La nullité de la décision attaquée, rendue par une personne incompétente, sera par conséquent constatée et la cause retournée au Tribunal de protection pour nouvelle décision.

2.3 Cela étant, si la décision avait été valablement prononcée, elle aurait été infondée en tant qu’elle a dit que les honoraires du curateur devraient être remboursés par le recourant dès qu’il sera en mesure de le faire et ce pour plusieurs raisons.

Il sera tout d’abord relevé que la décision attaquée ne mentionne aucune base légale et ne contient aucune motivation, de sorte qu’il n’est pas possible de comprendre le raisonnement suivi par son auteur. En particulier, il ne ressort pas de la décision que la situation financière du recourant aurait fait l’objet d’un quelconque examen, qui aurait permis de parvenir à la conclusion qu’il n’était pas en mesure d’assumer, en l’état, le paiement des honoraires du curateur.

Toutefois et quelle que soit la situation financière effective du recourant, rien ne justifie de mettre, in fine, les honoraires du curateur à sa charge, compte tenu de la manière dont la procédure a été instruite par le Tribunal de protection. Ce dernier a reçu copie d’une plainte que le recourant avait adressée au Ministère public, qui pouvait peut-être laisser penser qu’il n’était pas en mesure de défendre ses intérêts. Ladite plainte mentionnait en premier lieu l’adresse no. ______, rue 2______ et en second lieu le no. ______, rue 1______. Le Tribunal de protection a fait le choix d’adresser au recourant une convocation à cette seconde adresse, le pli recommandé lui ayant toutefois été retourné au motif que son destinataire était introuvable à ladite adresse. Le Tribunal de protection a cru bon d’envoyer la même convocation par pli simple à la même adresse, alors que le bon sens aurait commandé de tenter de joindre le recourant à la première adresse mentionnée sur sa plainte, soit le no. ______, rue 2______, à laquelle il a pu être atteint tant par le Ministère public que par le curateur. Si le Tribunal de protection avait procédé de la sorte, le recourant aurait vraisemblablement pu être entendu et sa situation rapidement éclaircie, ce qui aurait permis de constater qu’il était en mesure de gérer ses affaires, comme l’attestait d’ailleurs son absence de poursuites, et n’avait pas besoin d’une mesure de protection. Au lieu de cela, le Tribunal de protection lui a désigné un curateur de représentation, décision qu’il a, à nouveau, notifiée au no. ______, rue 1_______, alors même qu’il savait que le destinataire y était introuvable, sans se donner la peine de faire usage de l’autre adresse qui figurait pourtant au dossier.

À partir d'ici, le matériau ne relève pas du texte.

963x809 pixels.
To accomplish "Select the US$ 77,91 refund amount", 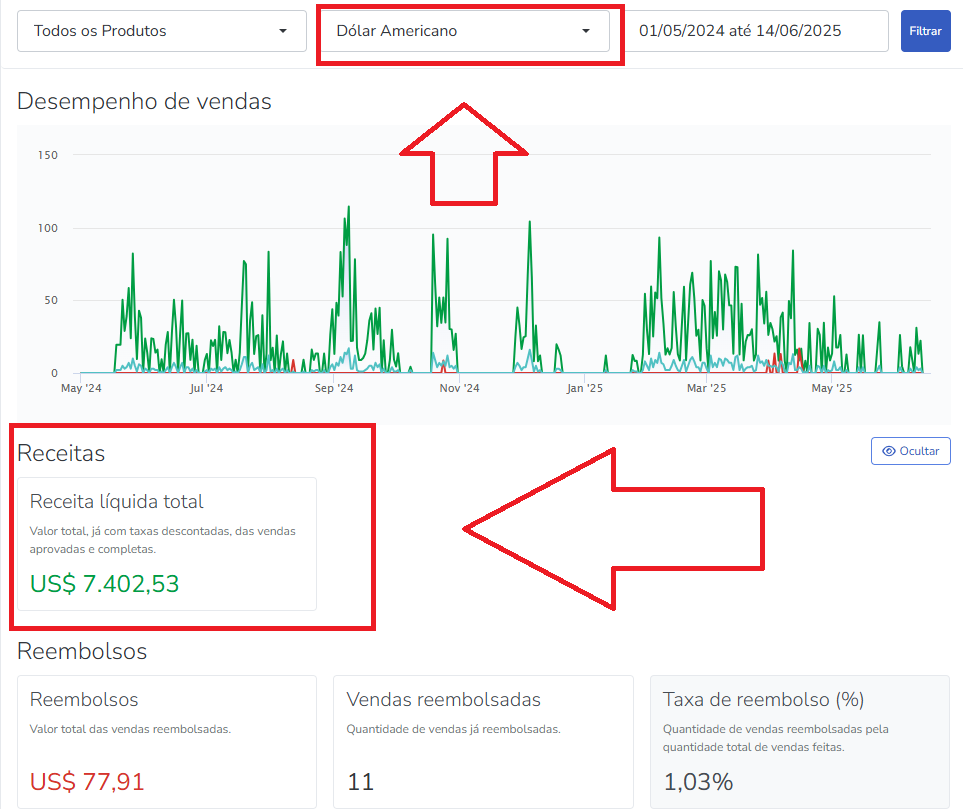I will [87, 782].
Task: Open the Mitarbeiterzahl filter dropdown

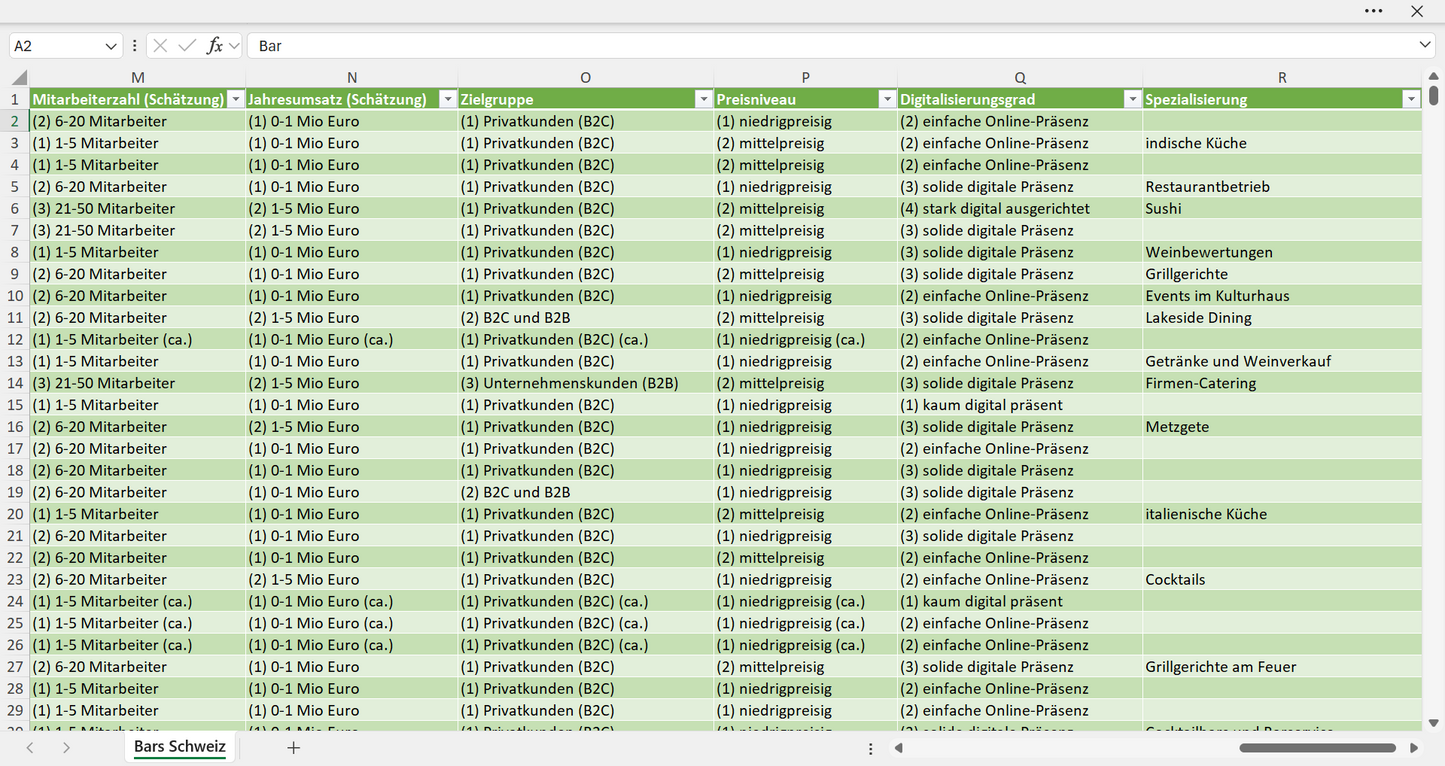Action: [236, 99]
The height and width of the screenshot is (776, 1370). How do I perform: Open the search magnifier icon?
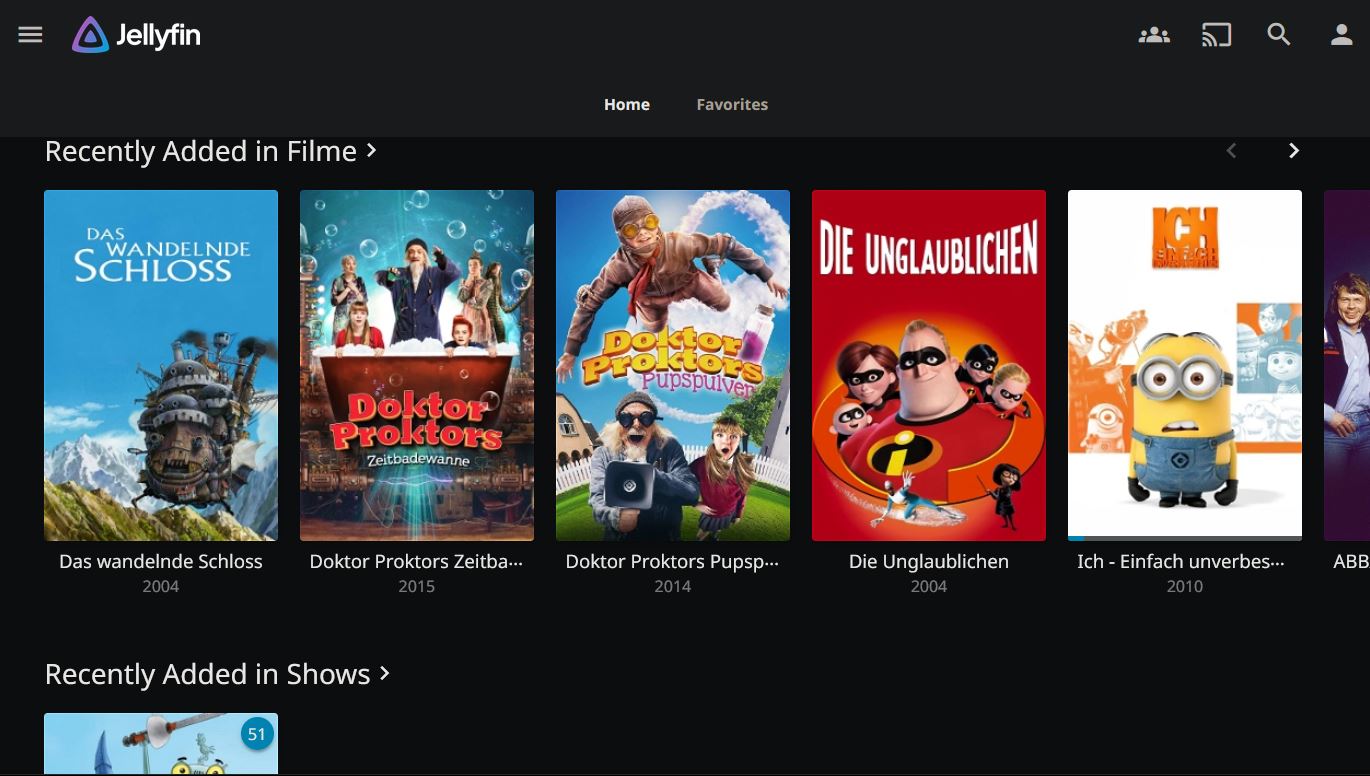[x=1279, y=35]
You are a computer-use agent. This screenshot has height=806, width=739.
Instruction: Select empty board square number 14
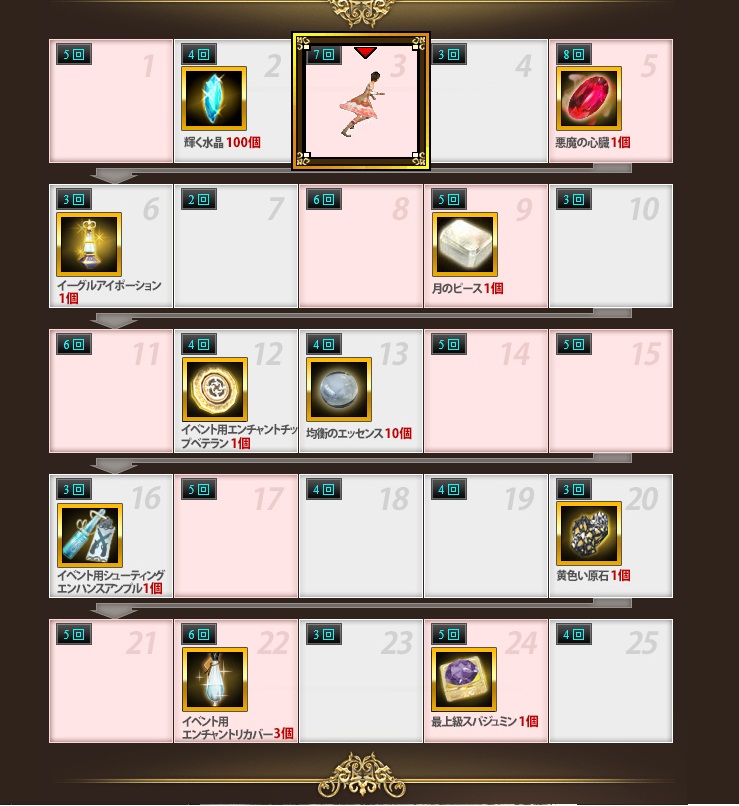tap(486, 391)
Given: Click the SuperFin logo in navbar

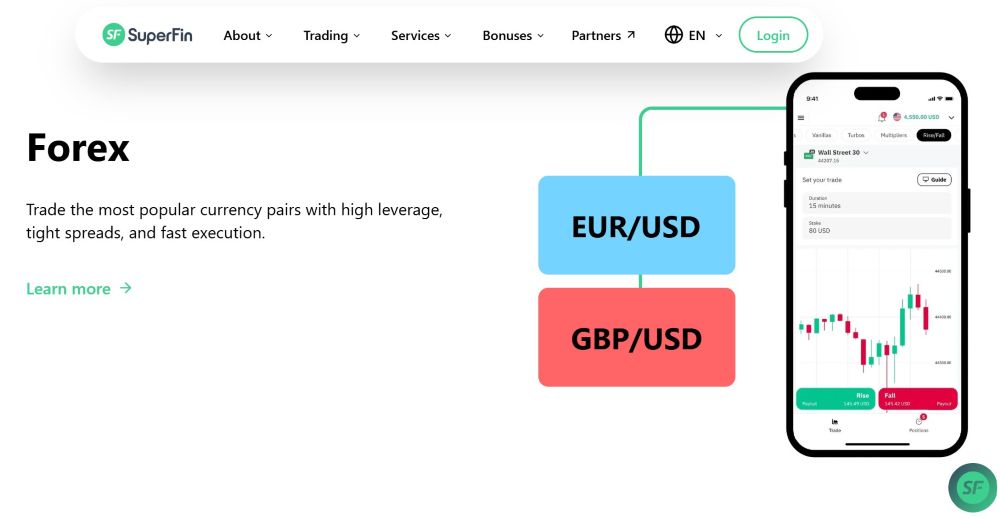Looking at the screenshot, I should pyautogui.click(x=147, y=35).
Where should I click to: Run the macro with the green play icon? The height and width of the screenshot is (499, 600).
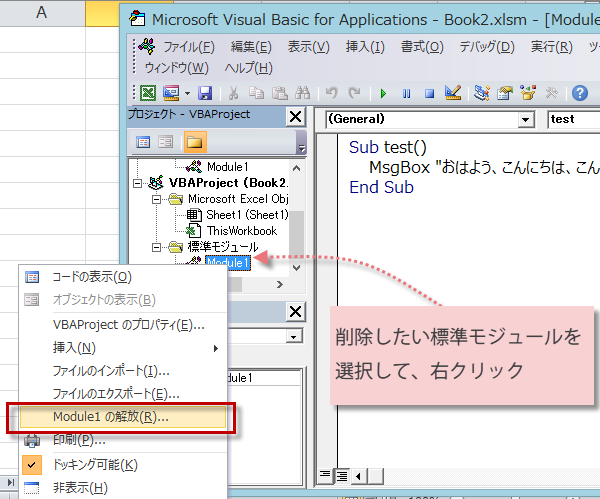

Au vu de ce qui précède, les honoraires du curateur, qui auraient pu être évités, devront être définitivement laissés à la charge de l’Etat.

3.         Compte tenu de l’issue de la procédure de recours, les frais judiciaires, arrêtés à 400 fr., seront laissés à la charge de l’Etat et les Services financiers invités à restituer au recourant son avance de frais de même montant.

* * * * *


PAR CES MOTIFS,
La Chambre de surveillance :

A la forme :

Déclare recevable le recours formé par A______ contre la décision CTAE/2952/2023 du 24 octobre 2023, rendue par le Tribunal de protection de l’adulte et de l’enfant dans la cause C/14812/2022.

Au fond :

Constate la nullité de cette décision et cela fait :

Retourne la cause au Tribunal de protection pour nouvelle décision, dans le sens des considérants.

Sur les frais :

Laisse les frais de la procédure de recours, en 400 fr., à la charge de l’Etat.

Invite en conséquence les Services financiers du Pouvoir judiciaire à restituer à A______ son avance de frais de même montant.

Siégeant :

Monsieur Cédric-Laurent MICHEL, président; Mesdames Paola CAMPOMAGNANI et Jocelyne DEVILLE-CHAVANNE, juges; Madame Carmen FRAGA, greffière.

 

 

 

 

 

 

 

 

Indication des voies de recours :

 

Conformément aux art. 72 ss de la loi fédérale sur le Tribunal fédéral du 17 juin 2005 LTF; RS 173.110), la présente décision peut être portée dans les trente jours qui suivent sa notification avec expédition complète (art. 100 al. 1 LTF) par devant le Tribunal fédéral par la voie du recours en matière civile.

 

Le recours doit être adressé au Tribunal fédéral - 1000 Lausanne 14.